**Extract to read:**
===============
It's funny, just a few days ago a news article quoted the wrong stock ticker for a story that brought bad news about a company and automated algorithms parsing the news sites started selling off the wrong stock crashing it's value. It's stories like this that tell you just how divorced from reality the stock market has become. It's all a race to be a millisecond before the other guy and the result is massive instability as seen in several recent "flash crash" scenarios. High speed algorithmic trading should be outright banned or else taxed into nonexistence. Bernie Sanders was proposing such a tax but I don't think it made it into either of the current candidates platforms (of course it didn't, they are both from NYC which is built on these sort of market inefficiencies).


----------



## Jamaia (Dec 17, 2014)

@HAL Could you tell me why is it that we're learning Python? I'm on an introductory course to Python right now, it's a mandatory course for Physicists with a minor on methodology (or not sure how to translate the word, but meaning a collection of Chemistry, Maths, Programming courses, you know). And while I like the course very much, I don't know what it's for... Why Python and not some other language?


----------



## HAL (May 10, 2014)

Jamaia said:


> @HAL Could you tell me why is it that we're learning Python? I'm on an introductory course to Python right now, it's a mandatory course for Physicists with a minor on methodology (or not sure how to translate the word, but meaning a collection of Chemistry, Maths, Programming courses, you know). And while I like the course very much, I don't know what it's for... Why Python and not some other language?


I think basically it's a complex and broad-reaching coding language, with uses in many software applications, and is a _tiny_ bit easier than C++, so it's good for physicists because in science the main aim isn't really to make flashy games or whatever other things that C++ can do more easily, the aim is to make things that deal with and process/present data.

If you're interested, have a look at my Python project that I did last year. https://github.com/Stuart88/Physics_Muon_detector_coursework - click the 'download' button on the right and run the py15csa.py file. It might need to be run on a computer with Python installed on it though. I got a First for it so I guess I did something right.

The project basically takes a shit-ton of data results, like several thousand data points or more (so you can't exactly just hand type it into Excel), and processes the data. The most interesting thing is that the data is random, representing a physical process so if you plot the points there isn't a smooth curve, but you can use methods in Python to make it recognise patterns and output a mathematical function as the smooth curve that the random points represent. That's basically the endgame for a lot of physics experiments - seeing how the real world correlates to a mathematical understanding in some way.
===============
**Available data:**
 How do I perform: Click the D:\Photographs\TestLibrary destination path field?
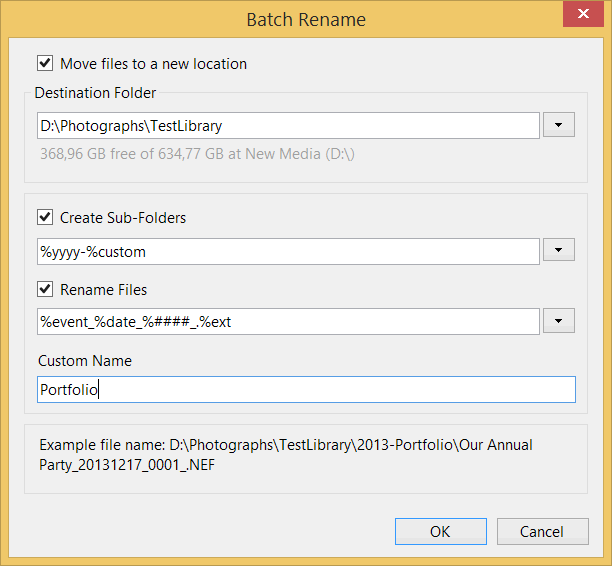[x=288, y=126]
===============
**What is required:**
Continue the forum thread on algorithmic trading and learning Python, starting right after its final sentence.

**The answer:**
Note the random blue points, and the absolute clusterfuck on the right hand side where the data gets extremely noisy. And note the green line which my coding managed to work out after analysing those points.


----------



## Jamaia (Dec 17, 2014)

Thanks @HAL, I looked at your project when you started this thread but I can't really follow the code, we've only used dictionaries and sets on our course so far . So I'm very impressed with your project especially if you feel like you don't even know that much about programming! We have some kind of a group project pending, but I don't know the details of it yet.


----------



## HAL (May 10, 2014)

Jamaia said:


> Thanks @HAL, I looked at your project when you started this thread but I can't really follow the code, we've only used dictionaries and sets on our course so far . So I'm very impressed with your project especially if you feel like you don't even know that much about programming! We have some kind of a group project pending, but I don't know the details of it yet.


Heh, I had to google quickly to see what sets are. I've never used them before. Looks like a form of data storage? That's basically all coding is really - storing/using/manipulating/outputting data.

I expect the only other important thing you'll learn is how to make a function. It's not too hard either. Functions are basically just a computer version of " f(x)= .... " 

Enjoy!


----------



## Jamaia (Dec 17, 2014)

HAL said:


> Heh, I had to google quickly to see what sets are. I've never used them before. Looks like a form of data storage? That's basically all coding is really - storing/using/manipulating/outputting data.
> 
> I expect the only other important thing you'll learn is how to make a function. It's not too hard either. Functions are basically just a computer version of " f(x)= .... "
> 
> Enjoy!


Ha, well functions I know, it's just that we're still at the very basic level with the coding, nothing has really been put together. Like one of the assignments just this week was to write a function that gets lists as an argument and returns a single list with all duplicates removed, and the solution was to convert the combined lists to set and back to a list (because sets only hold unique items). I'm more lost with all the operators and slow to figure out how to loop. But it's not like I'm the best student in the class, haha.

I was just getting a bit worried that maybe this Python thing is just something that Universities teach for some unpractical reason, because on our course there are a lot of referrals to other languages, like "in Java this is done a bit differently" and our latest substitute teacher even said he doesn't like to touch Python unless he absolutely has to, lol. I think our primary teacher does use Python in his work, though.


----------



## HAL (May 10, 2014)

Jamaia said:


> Ha, well functions I know, it's just that we're still at the very basic level with the coding, nothing has really been put together. Like one of the assignments just this week was to write a function that gets lists as an argument and returns a single list with all duplicates removed, and the solution was to convert the combined lists to set and back to a list (because sets only hold unique items). I'm more lost with all the operators and slow to figure out how to loop. But it's not like I'm the best student in the class, haha.
> 
> I was just getting a bit worried that maybe this Python thing is just something that Universities teach for some unpractical reason, because on our course there are a lot of referrals to other languages, like "in Java this is done a bit differently" and our latest substitute teacher even said he doesn't like to touch Python unless he absolutely has to, lol. I think our primary teacher does use Python in his work, though.


Ah right, well you're well on your way then!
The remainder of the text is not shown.